Andreas Wagner, Dramaturg und guter Freund, bezeichnet Nataša Grujović als sensibel, sowohl menschlich als auch musikalisch. Diese Empfindsamkeit führe dazu, dass sie offene Ohren hat, gut zuhören kann, was wiederum das Spiel im Ensemble erleichtert. „Sie steckt tief in der Musik drin“, sagt er, und sei sich stets „treu geblieben“. Sich selbst zu verwalten und zu vermarkten, sei nicht ihr Ding. Er hält sie für wichtig für die Szene, da sie konsequent ihre Musik mache und dadurch vieles implizit infrage stelle. Gleichzeitig sei sie „wahnsinnig selbstkritisch, bis ins Moralische“, was ihre Arbeit angehe. Claudia Passeri schätzt ihre Konzentration in der Arbeit. Und sieht darin dennoch auch eine Herausforderung, denn man muss sich anstrengen, um mit einer leidenschaftlichen Person zusammenzuarbeiten. Das Resultat lohne sich.

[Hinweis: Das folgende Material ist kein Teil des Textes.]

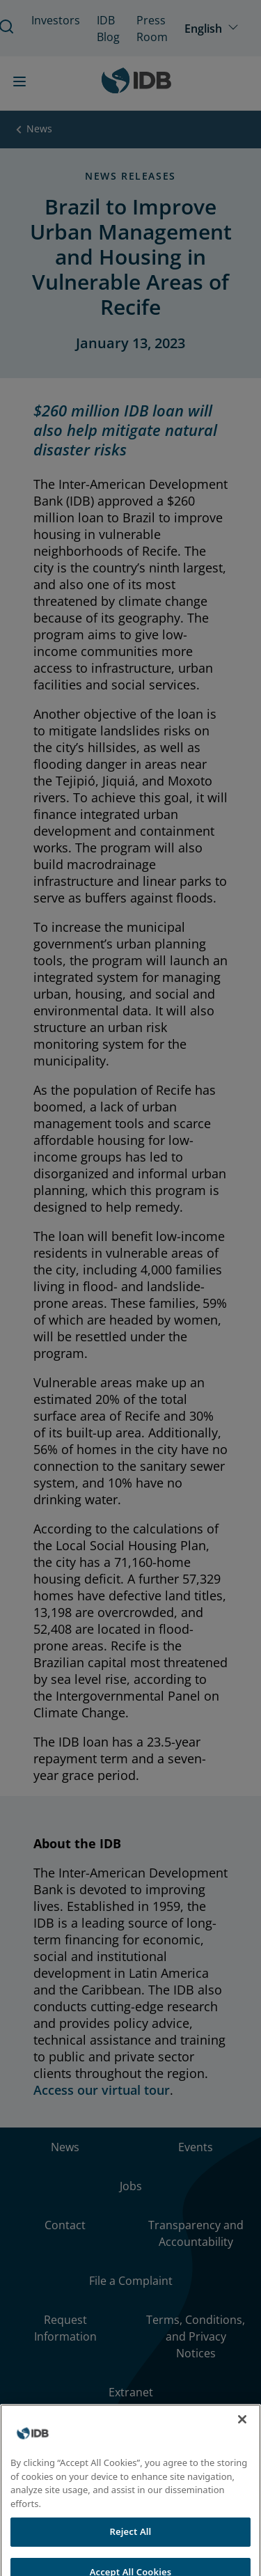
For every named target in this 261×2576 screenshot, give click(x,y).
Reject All (131, 2544)
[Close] (242, 2432)
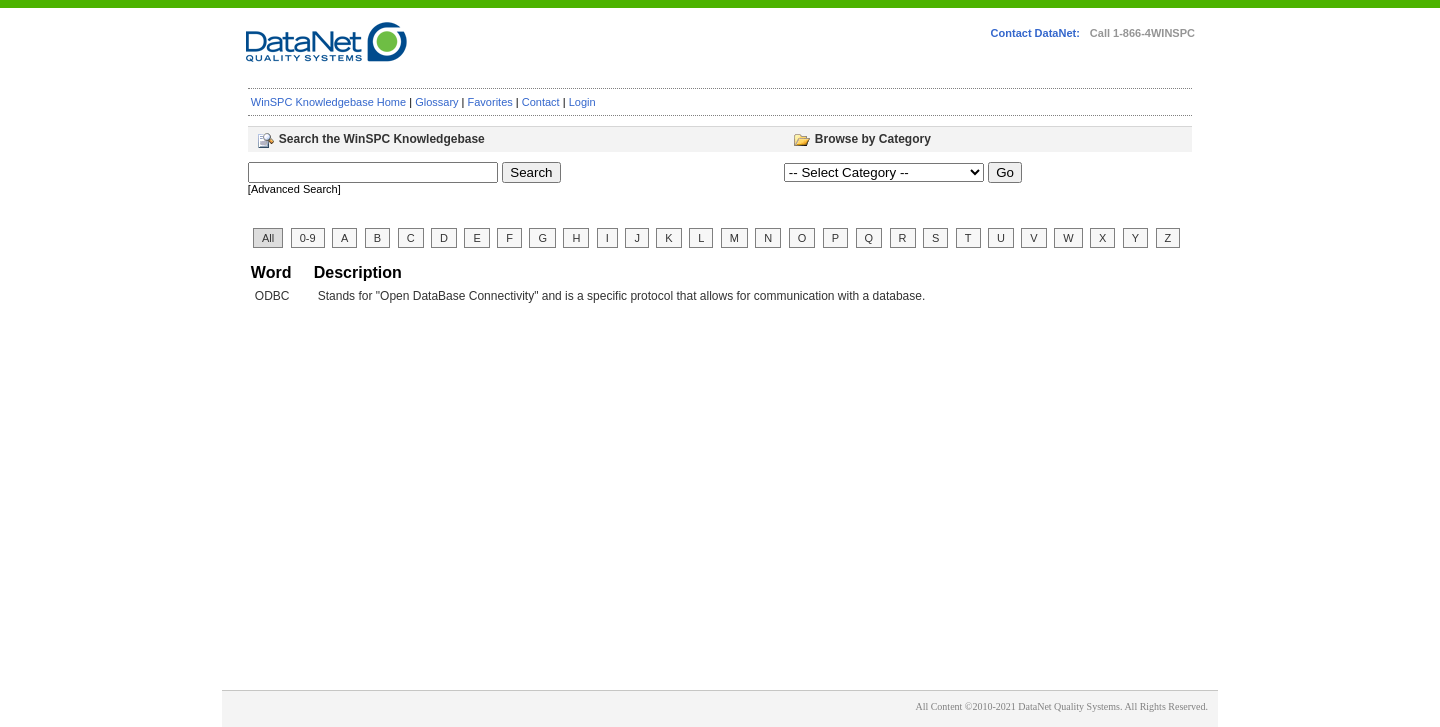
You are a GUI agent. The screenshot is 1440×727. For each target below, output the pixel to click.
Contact (541, 102)
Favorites (490, 102)
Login (582, 102)
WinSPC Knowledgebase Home (328, 102)
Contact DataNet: (1035, 33)
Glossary (436, 102)
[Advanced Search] (294, 189)
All (268, 238)
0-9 (308, 238)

Da sie derart durchlässig wirkt, stellen sich andere Fragen: Was macht das Weltgeschehen mit ihr? Was bedeutet es, in Kriegszeiten Künstlerin zu sein? „Es sind nicht die Politiker, die den Frieden bringen werden, sondern wir Menschen.“ Sie vertraue den Politikern nicht, und sie sei „nicht die einzige“. Es gebe nicht genug Psychiater auf der Welt für all die kaputten Menschen, die diese Konflikte hervorbringen. Künstler suchen Transzendenz. Auf die Bühne zu gehen, beschreibt sie als hingebungsvollen Akt. Eine Art Geburt – fast, als wolle man das, was einem am Allerliebsten sei, auf die Welt bringen. Es sei eine „nicht-materielle Bereicherung – brutal“, und stellenweise „fast zu viel, zu intim“. Akkordeon für den Besuch zu spielen, ist ihr dennoch eine Freude. Erst das kleine, das bereits eine erstaunliches Geräuschvolumen aufbaut. Dann packt sie „die Sau“ aus – so hat sie ihr Hauptinstrument getauft. 16 Kilo wiegt das Akkordeon, sie hält es leicht, als sei es ein Teil von ihr, eine Verlängerung ihres Körpers. Ihr Blick verändert sich, sie ist ganz bei sich. Sie spielt ein englisches Lied, es geht um Einsamkeit, um Erinnerungen. Sie singt dazu – und ihre Augen blicken nach draußen, ins Licht.